**Aim**
Copy each of the records below word for word, leaving out the pictures.

**Data provided**
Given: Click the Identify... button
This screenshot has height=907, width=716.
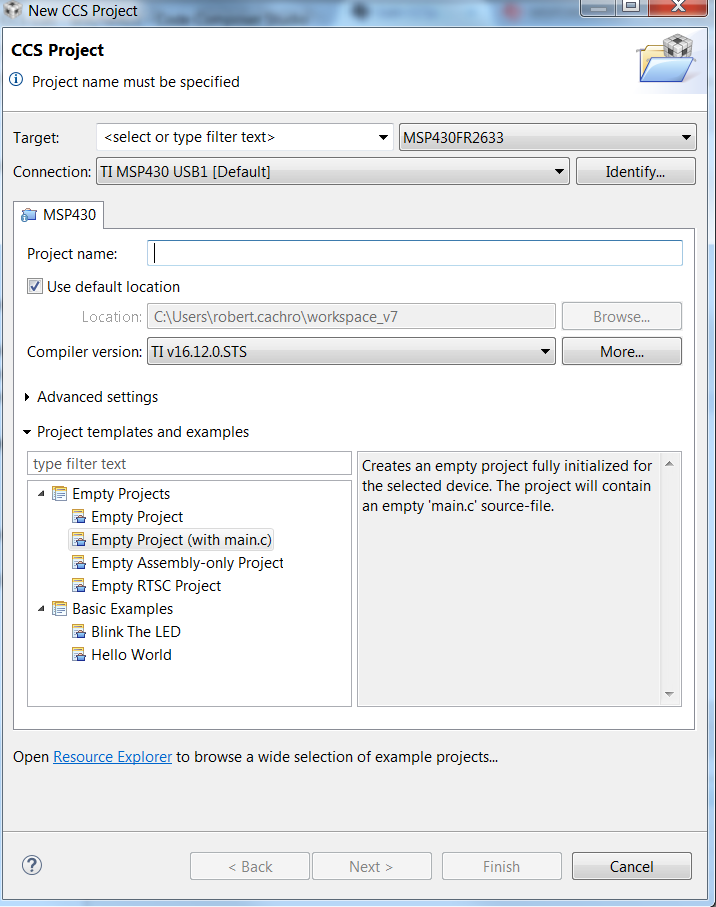Looking at the screenshot, I should pos(635,172).
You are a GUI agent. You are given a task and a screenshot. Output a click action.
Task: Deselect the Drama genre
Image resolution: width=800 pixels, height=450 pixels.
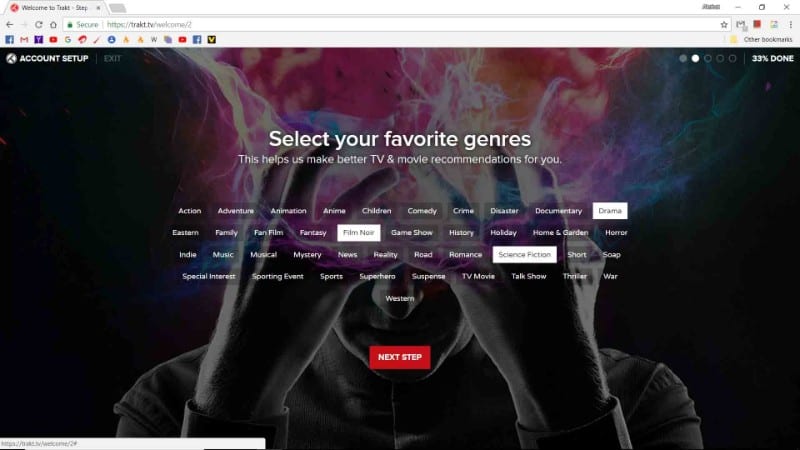pyautogui.click(x=610, y=211)
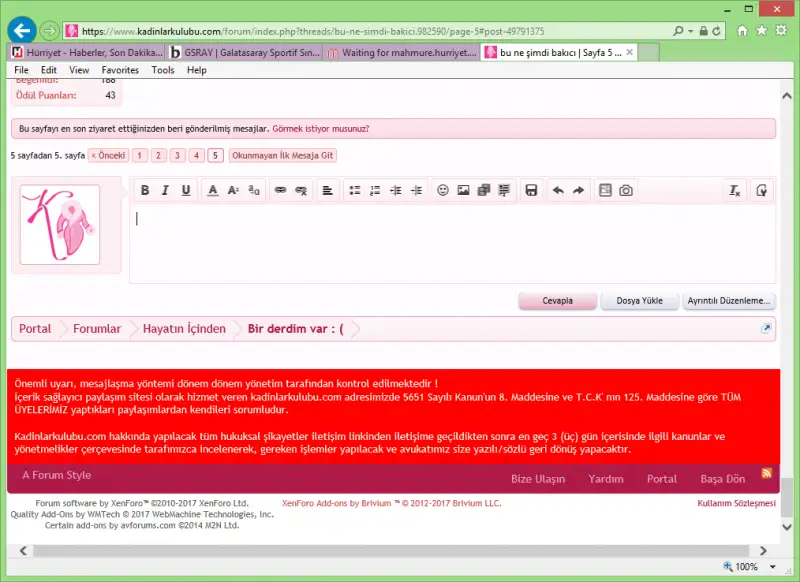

**Solution to this exercise**
Given: Click the Identify... button
This screenshot has height=907, width=716.
Looking at the screenshot, I should pos(635,172).
You are a GUI agent. You are given a task and a screenshot. Output a click action.
Task: Deselect the Drama genre
Image resolution: width=800 pixels, height=450 pixels.
pyautogui.click(x=610, y=211)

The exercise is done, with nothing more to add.